### The problem:
Transcribe the material from its first line onward, ending with the line that contains "has height=1338, width=2239." and adding nothing beyond it.

### Provided data:
--------
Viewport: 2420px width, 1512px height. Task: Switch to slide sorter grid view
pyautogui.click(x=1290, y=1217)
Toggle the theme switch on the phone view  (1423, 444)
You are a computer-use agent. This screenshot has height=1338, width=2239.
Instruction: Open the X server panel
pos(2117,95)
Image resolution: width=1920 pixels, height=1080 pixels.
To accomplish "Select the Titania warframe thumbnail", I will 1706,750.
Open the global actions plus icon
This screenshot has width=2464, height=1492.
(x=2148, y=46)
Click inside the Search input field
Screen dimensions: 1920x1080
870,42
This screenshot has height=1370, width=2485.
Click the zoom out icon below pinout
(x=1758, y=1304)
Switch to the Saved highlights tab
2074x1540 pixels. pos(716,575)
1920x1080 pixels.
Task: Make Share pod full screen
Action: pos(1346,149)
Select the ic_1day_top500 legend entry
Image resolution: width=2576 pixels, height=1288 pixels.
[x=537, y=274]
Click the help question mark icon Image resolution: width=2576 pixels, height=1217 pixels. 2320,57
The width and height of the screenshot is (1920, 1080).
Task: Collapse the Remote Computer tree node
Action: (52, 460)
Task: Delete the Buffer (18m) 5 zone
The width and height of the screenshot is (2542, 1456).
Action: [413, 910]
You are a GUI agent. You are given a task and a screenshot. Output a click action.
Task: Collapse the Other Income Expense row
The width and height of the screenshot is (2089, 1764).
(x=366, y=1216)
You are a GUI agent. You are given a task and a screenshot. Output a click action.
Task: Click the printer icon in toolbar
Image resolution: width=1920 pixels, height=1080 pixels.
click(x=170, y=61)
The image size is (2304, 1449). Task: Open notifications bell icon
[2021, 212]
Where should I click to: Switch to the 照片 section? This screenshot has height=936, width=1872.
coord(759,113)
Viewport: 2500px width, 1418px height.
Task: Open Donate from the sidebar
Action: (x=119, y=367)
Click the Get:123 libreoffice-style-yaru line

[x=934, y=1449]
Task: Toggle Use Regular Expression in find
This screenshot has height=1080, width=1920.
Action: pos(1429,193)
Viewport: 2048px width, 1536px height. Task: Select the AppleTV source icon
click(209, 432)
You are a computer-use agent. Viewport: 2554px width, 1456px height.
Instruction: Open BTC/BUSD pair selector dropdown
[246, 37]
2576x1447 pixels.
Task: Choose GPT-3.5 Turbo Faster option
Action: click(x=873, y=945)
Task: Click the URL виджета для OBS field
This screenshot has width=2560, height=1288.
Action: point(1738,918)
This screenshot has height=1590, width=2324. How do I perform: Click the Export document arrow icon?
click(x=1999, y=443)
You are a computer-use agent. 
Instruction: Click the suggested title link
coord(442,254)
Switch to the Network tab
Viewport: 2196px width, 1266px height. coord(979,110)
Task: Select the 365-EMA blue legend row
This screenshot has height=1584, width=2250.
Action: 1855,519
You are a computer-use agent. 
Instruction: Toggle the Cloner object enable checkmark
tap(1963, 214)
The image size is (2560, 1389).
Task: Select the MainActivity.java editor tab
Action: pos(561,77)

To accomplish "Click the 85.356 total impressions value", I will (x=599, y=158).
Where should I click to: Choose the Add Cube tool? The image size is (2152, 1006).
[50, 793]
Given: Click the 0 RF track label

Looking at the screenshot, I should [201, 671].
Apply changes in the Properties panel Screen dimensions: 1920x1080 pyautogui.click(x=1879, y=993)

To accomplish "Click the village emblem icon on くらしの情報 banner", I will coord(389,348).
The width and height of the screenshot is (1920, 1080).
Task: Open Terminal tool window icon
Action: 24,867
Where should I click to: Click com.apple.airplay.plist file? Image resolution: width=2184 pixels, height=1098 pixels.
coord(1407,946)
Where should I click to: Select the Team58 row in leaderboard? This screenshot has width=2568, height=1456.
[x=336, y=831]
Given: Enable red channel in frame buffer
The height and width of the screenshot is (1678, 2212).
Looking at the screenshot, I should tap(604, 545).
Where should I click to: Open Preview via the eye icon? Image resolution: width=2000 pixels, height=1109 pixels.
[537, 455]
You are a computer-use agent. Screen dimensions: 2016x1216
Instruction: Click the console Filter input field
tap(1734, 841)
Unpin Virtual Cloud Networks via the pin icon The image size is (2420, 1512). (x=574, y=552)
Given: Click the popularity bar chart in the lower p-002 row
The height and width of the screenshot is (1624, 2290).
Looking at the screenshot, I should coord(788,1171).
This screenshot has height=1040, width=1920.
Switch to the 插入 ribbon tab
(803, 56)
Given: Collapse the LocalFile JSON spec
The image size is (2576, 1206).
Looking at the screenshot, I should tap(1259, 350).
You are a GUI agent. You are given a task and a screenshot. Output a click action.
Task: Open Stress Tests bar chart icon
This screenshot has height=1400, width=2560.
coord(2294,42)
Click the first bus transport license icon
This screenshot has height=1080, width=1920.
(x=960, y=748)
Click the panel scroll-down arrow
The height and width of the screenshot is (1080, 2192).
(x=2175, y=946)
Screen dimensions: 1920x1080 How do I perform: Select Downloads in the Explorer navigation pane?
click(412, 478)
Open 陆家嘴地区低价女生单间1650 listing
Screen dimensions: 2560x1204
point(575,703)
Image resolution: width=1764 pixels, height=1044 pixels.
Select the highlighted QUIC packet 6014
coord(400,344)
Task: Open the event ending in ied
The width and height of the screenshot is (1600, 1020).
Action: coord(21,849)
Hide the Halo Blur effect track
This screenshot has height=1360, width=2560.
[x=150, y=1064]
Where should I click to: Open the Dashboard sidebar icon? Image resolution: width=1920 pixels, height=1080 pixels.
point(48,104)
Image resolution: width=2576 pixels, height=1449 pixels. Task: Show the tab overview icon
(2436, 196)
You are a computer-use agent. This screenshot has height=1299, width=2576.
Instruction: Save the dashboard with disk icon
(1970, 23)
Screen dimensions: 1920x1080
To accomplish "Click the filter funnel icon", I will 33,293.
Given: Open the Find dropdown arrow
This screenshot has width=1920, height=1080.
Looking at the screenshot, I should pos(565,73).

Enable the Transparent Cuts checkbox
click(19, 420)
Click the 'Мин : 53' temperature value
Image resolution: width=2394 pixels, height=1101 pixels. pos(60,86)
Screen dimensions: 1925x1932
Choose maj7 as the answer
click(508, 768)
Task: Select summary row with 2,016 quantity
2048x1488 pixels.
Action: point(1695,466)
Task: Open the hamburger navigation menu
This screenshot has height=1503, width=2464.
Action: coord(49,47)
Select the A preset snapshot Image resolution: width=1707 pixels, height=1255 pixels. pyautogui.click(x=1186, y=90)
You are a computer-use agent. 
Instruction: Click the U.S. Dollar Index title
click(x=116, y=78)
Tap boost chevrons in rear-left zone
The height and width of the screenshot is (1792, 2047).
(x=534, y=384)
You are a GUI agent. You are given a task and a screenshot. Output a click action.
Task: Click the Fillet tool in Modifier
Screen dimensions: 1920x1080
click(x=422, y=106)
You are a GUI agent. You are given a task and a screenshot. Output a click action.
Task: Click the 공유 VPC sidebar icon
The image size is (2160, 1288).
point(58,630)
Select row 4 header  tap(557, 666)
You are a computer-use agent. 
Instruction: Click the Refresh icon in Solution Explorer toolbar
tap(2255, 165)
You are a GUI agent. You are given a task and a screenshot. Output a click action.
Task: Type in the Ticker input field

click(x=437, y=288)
--------
### Written solution:
Viewport: 2420px width, 1512px height. Task: Switch to slide sorter grid view
pyautogui.click(x=1290, y=1217)
Toggle the theme switch on the phone view  (1423, 444)
You are a computer-use agent. This screenshot has height=1338, width=2239.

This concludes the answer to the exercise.